OAuth is on by default for HTTP/SSE servers. Per‑server configuration:

mcp:
  servers:
    myserver:
      transport: http                    # (optional, defaults to http) or sse
      url: http://localhost:8001/mcp     # use /sse for SSE
      auth:
        oauth: true                      # default true
        persist: keyring                 # default keyring; use memory to disable persistence
        redirect_port: 3030              # default 3030
        redirect_path: /callback         # default /callback
        # scope: "user"                  # optional (server defaults used if omitted)

Notes:

  • Scope is omitted by default. If a server requires a specific scope, set auth.scope (string or list).
  • STDIO servers do not use OAuth and are hidden in auth views.

Keychain Persistence

  • Default: tokens go to your OS keychain (macOS Keychain, Windows Credential Manager, Linux Secret Service/KWallet).
  • If a keychain backend is not available, tokens are kept in memory for the session (no disk writes).
  • Linux: ensure a Secret Service (gnome‑keyring) or KWallet is installed and running if you want persistence.

CLI Quick Reference

  • Show auth status (keyring backend, stored identities, configured servers → identities)
  • fast-agent auth
  • fast-agent auth status
  • Single target:

    • fast-agent auth status https://example-server.modelcontextprotocol.io
    • fast-agent auth status myserver
  • Proactive login (perform OAuth and store tokens)

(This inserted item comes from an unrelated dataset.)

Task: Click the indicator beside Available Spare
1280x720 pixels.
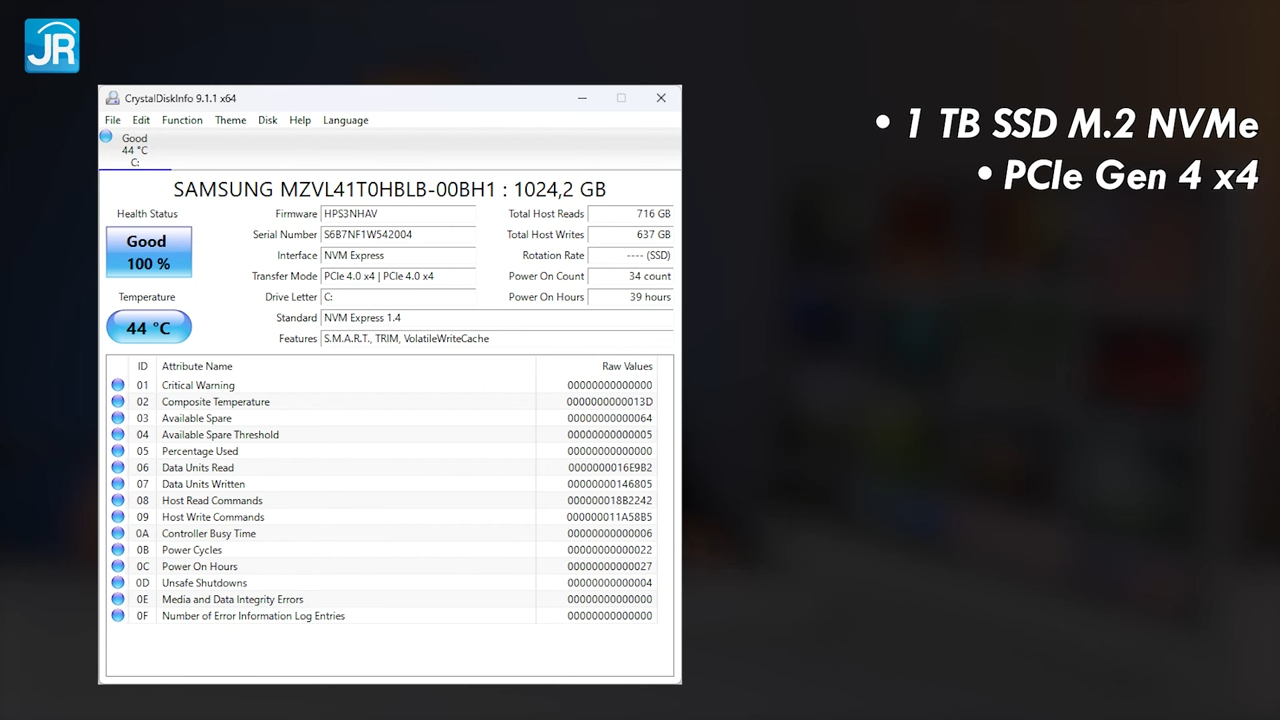Action: click(117, 418)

  • By server name in config:
    • fast-agent auth login myserver
  • By identity (ad hoc, no config):

    • HTTP (default): fast-agent auth login https://example-server.modelcontextprotocol.io
    • SSE: fast-agent auth login https://example-server.modelcontextprotocol.io --transport sse
  • Clear tokens

  • By identity (base URL): fast-agent auth clear --identity https://example-server.modelcontextprotocol.io
  • By server name (from config): fast-agent auth clear myserver
  • All identities: fast-agent auth clear --all

  • Check full app config (includes server OAuth flags and token presence):

  • fast-agent check

Typical Workflows

  • Connect normally; authenticate on demand
  • fast-agent --url "https://huggingface.co/mcp?login"
  • When a server requires OAuth, the CLI prints a clickable link.
  • A local callback server (http://localhost:3030/callback) captures the code; if the port is blocked, you’ll be prompted to paste the callback URL.

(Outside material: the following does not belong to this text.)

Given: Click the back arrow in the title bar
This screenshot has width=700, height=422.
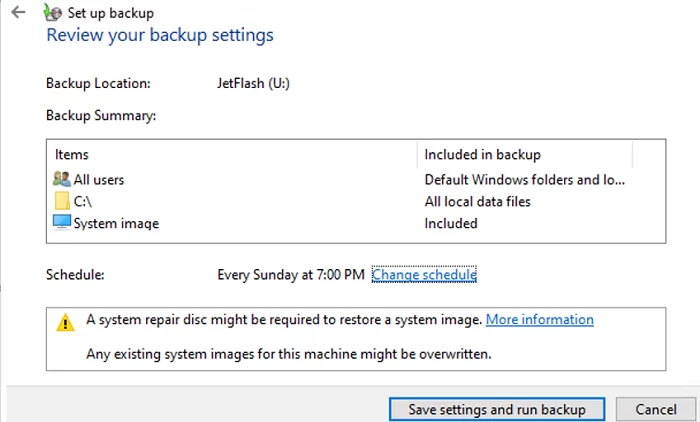Looking at the screenshot, I should (x=17, y=14).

  • Proactive login (no agent session needed)

  • fast-agent auth login https://example-server.modelcontextprotocol.io
  • Complete the link flow once; tokens will be reused next time.

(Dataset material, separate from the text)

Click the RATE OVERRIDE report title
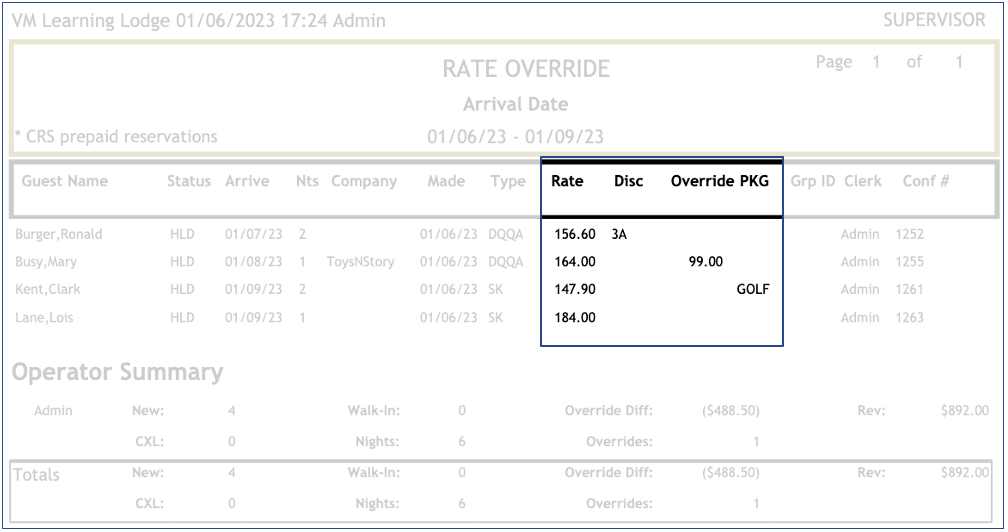This screenshot has height=532, width=1008. (x=526, y=70)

  • Inspect and clear a specific identity

  • fast-agent auth status https://example-server.modelcontextprotocol.io
  • fast-agent auth clear --identity https://example-server.modelcontextprotocol.io

Troubleshooting

  • Immediate 401 with no link
  • Ensure you are running the updated CLI (editable install or latest tool).
  • Some servers require explicit scope; add auth.scope to that server in fastagent.config.yaml.

  • Link opens but no callback received

  • Confirm http://localhost:3030/callback is reachable (firewall/port in use).
  • If blocked, paste the returned callback URL when prompted in the terminal.

  • Keychain not persisting tokens (Linux)

  • Install and run a Secret Service (gnome‑keyring) or KWallet.
  • Otherwise, tokens are in-memory only.

  • Authorization header conflicts

  • When OAuth is enabled on a server, fast‑agent removes any preconfigured Authorization/X‑HF‑Authorization headers for that server’s transport so OAuth can proceed cleanly.

  • STDIO not listed

  • Expected; STDIO transport does not use OAuth.